Van Hoorn naar Haarlem
Martins verhaal als trainer begon jaren geleden in Hoorn. Daar zette hij samen met Johan de Wit - tegenwoordig coach van Team Gold - een team op. ‘Op een gegeven moment was daar de rek uit,’ vertelt hij. ‘Toen rolde ik de baanselectie in.’ Robin Derks, nu hoofdtrainer bij Schaatsteam Reggeborgh, vroeg hem destijds om aan te sluiten. ‘Dat is inmiddels zo’n zeventien jaar geleden.’ Samen met Robin zette Martin zijn trainersloopbaan voort bij de Gewestelijke selectie, totdat ook hier een einde aankwam en ze een eigen ploeg op poten zetten. ‘Na een paar jaar vertrok Robin naar Japan en kwam Lieuwe (Mulder) erbij als hoofdtrainer.’ Na al deze ploegen en uitdagingen, deed Martin een stapje terug wat betreft training geven. ‘Ik ben zelf een beetje blijven schaatsen en hardlopen, that’s it.’ Totdat twee jaar geleden iemand uit zijn dorp graag op niveau wilde trainen. ‘Daar ben ik toen een winter mee aan de slag gegaan in Haarlem en hier liep ik Lieuwe tegen het lijf.’ Van het één kwam het ander en al snel volgde er vanuit Lieuwe de vraag of Martin niet aan wilde sluiten bij de Baanselectie.
Tussen asfalt en ijs
Twee avonden per week staat Martin op het ijs als assistent-trainer. In de zomer verhuist hij naar de skeelerbaan, waar hij fungeert als tweede paar ogen. Daarbuiten heeft hij een heel ander beroep: hij werkt in de wegenbouw. ‘Ik ben teamleider van de werkvoorbereiding,’ legt hij uit. ‘Alles wat er geregeld moet worden vóór er gebouwd kan worden aan een weg, loopt via ons – vergunningen, materialen, planning.’

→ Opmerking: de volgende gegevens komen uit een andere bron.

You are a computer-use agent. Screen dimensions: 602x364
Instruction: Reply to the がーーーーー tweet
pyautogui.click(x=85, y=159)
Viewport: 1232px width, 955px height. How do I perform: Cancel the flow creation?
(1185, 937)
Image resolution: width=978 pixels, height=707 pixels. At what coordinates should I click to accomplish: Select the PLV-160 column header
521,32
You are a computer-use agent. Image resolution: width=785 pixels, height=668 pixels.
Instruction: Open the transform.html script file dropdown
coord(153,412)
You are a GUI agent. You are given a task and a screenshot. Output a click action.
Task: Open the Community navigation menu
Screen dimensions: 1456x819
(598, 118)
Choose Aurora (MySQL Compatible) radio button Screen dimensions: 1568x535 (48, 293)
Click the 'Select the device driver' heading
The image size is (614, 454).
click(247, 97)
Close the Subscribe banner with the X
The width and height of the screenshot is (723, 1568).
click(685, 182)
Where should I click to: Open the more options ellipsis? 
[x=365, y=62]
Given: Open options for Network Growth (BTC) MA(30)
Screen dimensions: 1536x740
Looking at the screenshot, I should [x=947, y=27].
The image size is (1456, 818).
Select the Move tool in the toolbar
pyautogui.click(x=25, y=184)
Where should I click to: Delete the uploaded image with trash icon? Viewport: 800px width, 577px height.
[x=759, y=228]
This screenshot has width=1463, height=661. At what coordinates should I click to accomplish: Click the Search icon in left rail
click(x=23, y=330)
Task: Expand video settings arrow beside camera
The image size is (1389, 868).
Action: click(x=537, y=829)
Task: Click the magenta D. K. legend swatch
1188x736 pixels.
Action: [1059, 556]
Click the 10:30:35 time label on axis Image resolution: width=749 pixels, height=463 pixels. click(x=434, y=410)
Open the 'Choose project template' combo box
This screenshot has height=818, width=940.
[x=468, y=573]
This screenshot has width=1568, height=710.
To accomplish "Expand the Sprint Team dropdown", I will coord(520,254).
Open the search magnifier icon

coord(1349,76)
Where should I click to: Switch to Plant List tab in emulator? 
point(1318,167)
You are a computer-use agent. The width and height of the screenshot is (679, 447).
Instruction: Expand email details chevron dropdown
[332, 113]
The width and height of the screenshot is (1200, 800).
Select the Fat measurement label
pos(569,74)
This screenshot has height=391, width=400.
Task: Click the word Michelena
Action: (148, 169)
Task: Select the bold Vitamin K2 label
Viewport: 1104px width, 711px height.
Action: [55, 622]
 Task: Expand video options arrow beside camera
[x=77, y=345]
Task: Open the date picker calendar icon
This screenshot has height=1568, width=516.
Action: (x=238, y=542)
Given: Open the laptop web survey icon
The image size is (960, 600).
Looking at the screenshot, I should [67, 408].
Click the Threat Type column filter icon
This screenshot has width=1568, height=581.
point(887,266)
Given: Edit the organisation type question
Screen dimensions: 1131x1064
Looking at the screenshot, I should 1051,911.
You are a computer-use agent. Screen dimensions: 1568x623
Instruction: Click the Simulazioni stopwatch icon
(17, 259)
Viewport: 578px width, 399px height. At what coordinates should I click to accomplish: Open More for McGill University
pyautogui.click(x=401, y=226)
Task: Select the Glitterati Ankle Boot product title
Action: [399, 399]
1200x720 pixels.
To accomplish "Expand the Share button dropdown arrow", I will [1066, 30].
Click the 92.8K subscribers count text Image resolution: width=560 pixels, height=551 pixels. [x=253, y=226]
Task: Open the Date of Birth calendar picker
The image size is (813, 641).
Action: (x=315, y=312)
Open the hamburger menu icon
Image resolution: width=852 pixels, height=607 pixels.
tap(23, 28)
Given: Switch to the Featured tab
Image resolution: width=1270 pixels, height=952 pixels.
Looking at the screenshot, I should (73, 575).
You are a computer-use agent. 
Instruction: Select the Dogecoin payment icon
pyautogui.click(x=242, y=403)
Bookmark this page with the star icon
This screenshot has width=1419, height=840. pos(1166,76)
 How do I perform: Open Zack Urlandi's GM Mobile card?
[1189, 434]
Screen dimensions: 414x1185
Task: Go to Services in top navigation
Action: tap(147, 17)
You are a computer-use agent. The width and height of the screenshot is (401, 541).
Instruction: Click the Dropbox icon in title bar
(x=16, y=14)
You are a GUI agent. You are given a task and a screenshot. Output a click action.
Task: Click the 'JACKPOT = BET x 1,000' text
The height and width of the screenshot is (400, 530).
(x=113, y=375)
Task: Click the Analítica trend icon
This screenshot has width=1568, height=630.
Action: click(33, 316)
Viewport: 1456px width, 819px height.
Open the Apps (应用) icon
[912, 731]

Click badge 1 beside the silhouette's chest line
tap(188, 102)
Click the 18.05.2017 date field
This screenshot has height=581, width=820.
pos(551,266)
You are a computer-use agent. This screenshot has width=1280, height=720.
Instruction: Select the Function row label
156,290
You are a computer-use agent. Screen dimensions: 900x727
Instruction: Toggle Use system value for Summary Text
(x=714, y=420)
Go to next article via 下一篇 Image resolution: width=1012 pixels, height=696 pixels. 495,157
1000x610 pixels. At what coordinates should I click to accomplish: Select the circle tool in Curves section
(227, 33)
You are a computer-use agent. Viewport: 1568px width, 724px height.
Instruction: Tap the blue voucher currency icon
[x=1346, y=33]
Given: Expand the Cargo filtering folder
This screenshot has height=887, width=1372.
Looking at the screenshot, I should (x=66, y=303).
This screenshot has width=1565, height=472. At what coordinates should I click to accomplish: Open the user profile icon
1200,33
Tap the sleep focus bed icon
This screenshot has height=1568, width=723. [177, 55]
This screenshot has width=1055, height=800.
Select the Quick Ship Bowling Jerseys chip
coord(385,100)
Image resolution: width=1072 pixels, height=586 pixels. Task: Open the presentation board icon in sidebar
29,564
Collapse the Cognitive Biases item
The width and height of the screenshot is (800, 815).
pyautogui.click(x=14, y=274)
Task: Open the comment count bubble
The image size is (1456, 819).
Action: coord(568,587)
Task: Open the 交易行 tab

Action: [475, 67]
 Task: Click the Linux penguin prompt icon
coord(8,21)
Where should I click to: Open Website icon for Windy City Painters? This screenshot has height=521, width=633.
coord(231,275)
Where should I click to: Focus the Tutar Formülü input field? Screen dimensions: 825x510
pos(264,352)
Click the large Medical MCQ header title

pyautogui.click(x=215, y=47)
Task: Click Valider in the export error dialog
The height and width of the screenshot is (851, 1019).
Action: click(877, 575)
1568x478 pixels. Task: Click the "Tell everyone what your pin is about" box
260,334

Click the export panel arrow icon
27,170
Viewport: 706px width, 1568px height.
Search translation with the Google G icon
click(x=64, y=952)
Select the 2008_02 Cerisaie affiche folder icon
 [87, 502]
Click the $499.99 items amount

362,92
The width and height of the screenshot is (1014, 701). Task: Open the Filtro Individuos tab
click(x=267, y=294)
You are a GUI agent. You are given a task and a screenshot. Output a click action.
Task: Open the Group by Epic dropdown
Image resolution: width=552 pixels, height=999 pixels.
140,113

De combinatie bevalt goed, al vraagt het om balans. ‘Ik probeer er bij trainingskampen de helft van de week bij te zijn, op momenten dat ik echt van toegevoegde waarde ben. Bij een technische ijstraining kan ik iets brengen, bij een lange fietstraining wat minder.’
Samen bouwen aan een ploeg
Met Lieuwe aan het hoofd vervult Martin, samen met Ian Quinn, een assisterende rol binnen de staf. ‘Het is vooral een kwestie van samen een puzzeltje leggen zodat het team – en iedereen daarin – een stap verder komt.’
Vorig seizoen stapte hij pas in september in, ‘in een al rijdende trein’. Dit jaar was hij er vanaf het begin bij, wat meer ruimte geeft voor persoonlijke begeleiding en diepgang. ‘Lieuwe is altijd scherp op hoe mensen in hun vel zitten, hij heeft daar echt voelsprieten voor. Dat koppelt hij snel terug, zodat Ian en ik daar op kunnen inspelen.’ De drie vullen elkaar goed aan, zegt Martin. ‘We kunnen sparren over technische punten, elkaar als klankbord gebruiken – dat is zó’n toevoeging.’ Daarnaast is de onderlinge afstemming ook goed: ‘Lieuwe geeft altijd 110% en daardoor is het voor ons als assistenten makkelijk om hetzelfde verhaal te vertellen.’ Hoe Martin zichzelf als coach zou omschrijven? ‘Ik probeer altijd heel erg het 1-op-1-contact te zoeken. Dat is iets wat ik actief doe, zodat rijders ook weten dat ze bij me terecht kunnen voor vragen.’ Ook zijn ervaring met eerdere rijders zet hij hierbij in: ‘Ik probeer voorbeelden te zoeken van rijders die ik begeleid heb en daar bepaalde dingen aan te spiegelen voor nu.’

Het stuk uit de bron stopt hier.